Benjamin Franklin Papers
Documents filtered by: Recipient="Franklin, Benjamin" AND Volume="Franklin-01-17"
sorted by: editorial placement
Permanent link for this document:
https://founders.archives.gov/documents/Franklin/01-17-02-0051

To Benjamin Franklin from Rudolph Raspe, 17 March 1770

From Rudolph Erich Raspe2

ALS: American Philosophical Society

Cassell. March. 17. 1770.

Sir

I sympatize still so much with Your publick Spirit and Your Genius, You have happily devoted to Your countries service and the improvement of natural Philosophy, that the keeping me in Your good remembrance is the least liberty I can indulge me with. I cannot therefore neglect to trouble You with these lines and to recommend You Mr. Lichtenberg Professor of Mathematics and natural Philosophy in the University of Giessen. He is very desirous to be nearer acquainted with a Man he values so high and in so many respects; and besides he himself will plead the liberty I take and easily gain a part in the friendship You have bestow’d on me.3

The compliments for me, which last Summer You order’d to Mr.
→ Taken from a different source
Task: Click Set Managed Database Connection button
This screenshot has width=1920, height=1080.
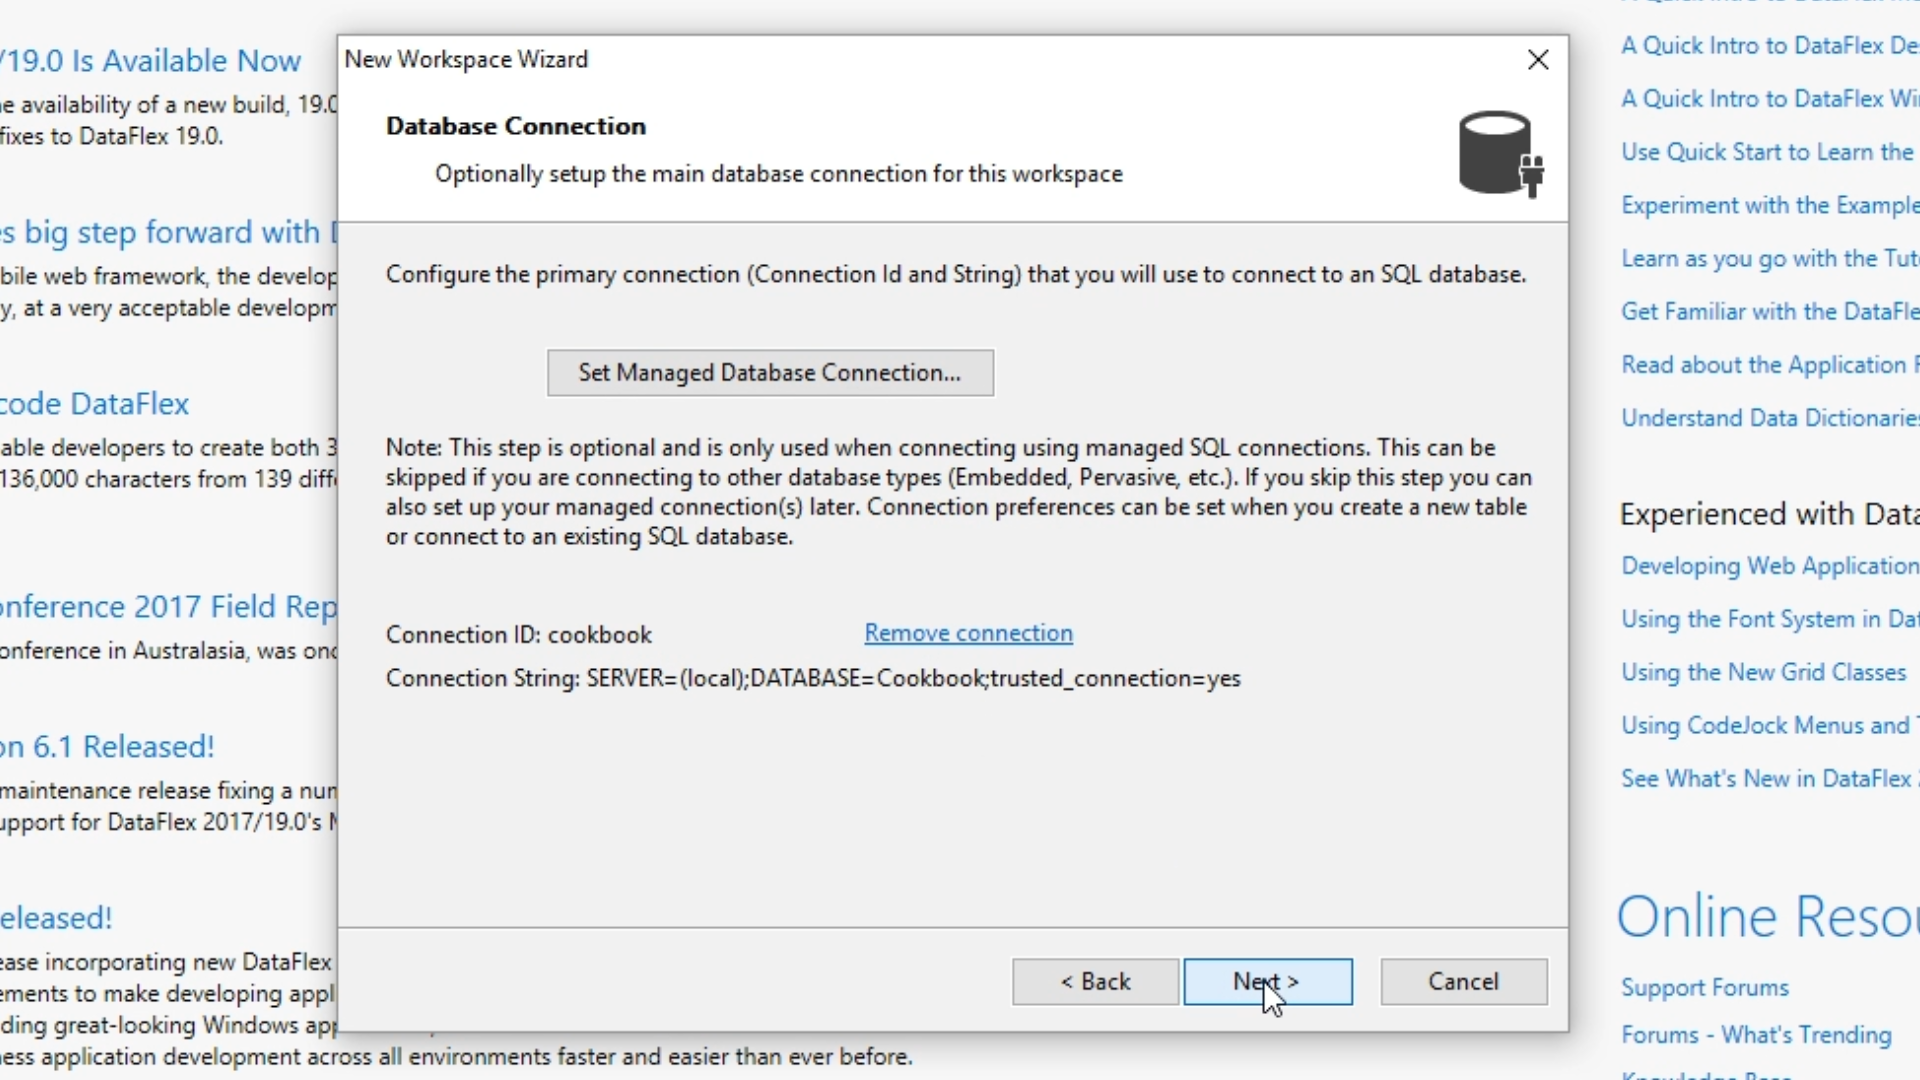Action: [x=770, y=373]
Merk, who had the honour to see You in Switzerland, have been deliver’d to me.4 They were very welcome to me, as shall be too the dearer proof of Your continuing my worthy friend the new Edition of Your Electrical Letters, which I hope will now be finish’d.

I recommend me to Your and to Mr. Pringle’s further favour and have the honour to be with the highest and warmest regard Dear Sir Your most obedient humble Servant

R E Raspe.

For Dr. Franklin.

[Note numbering follows the Franklin Papers source.]

2For the adventures and misadventures of this odd character, whom BF had met in 1766 and who later presented the world with the tales of Baron Munchausen, see above, XIII, 345 n.

3Georg Christoph Lichtenberg (1742–99) later became an eminent writer and physician. In 1767 the government of the Landgraf of Hesse had named him professor of mathematics and reader in English at the University of Giessen, but he continued to study at Göttingen until his brief visit to England in 1770. While in London he was presented to the King, who as Elector of Hanover authorized his appointment to a professorship at Göttingen; Hessian efforts to get him back were unsuccessful. Carl Brinitzer, A Reasonable Rebel, George Christoph Lichtenberg (New York, 1960), pp. 34, 47–8. The presence of Raspe’s letter among BF’s papers would suggest that Lichtenberg delivered it in person; but the indications are that he did not, and that Raspe’s effort to introduce the two came to nothing. Robert L. Kahn, “Meeting between Lichtenberg and Franklin?”, German Life and Letters, new ser. (Oct., 1955), 64–7.

4Johann Heinrich Merck (1741–91) was an author and critic, who later became a friend of Goethe and exercised considerable influence on the writers of the Sturm und Drang. When, where, or even whether BF had met him we cannot say, but a meeting in Switzerland in the summer of 1769 seems virtually out of the question. BF left London on July 14 of that year and was back again on Aug. 24, and would not have had time for such a journey; and we have encountered no reference to his ever being in Switzerland.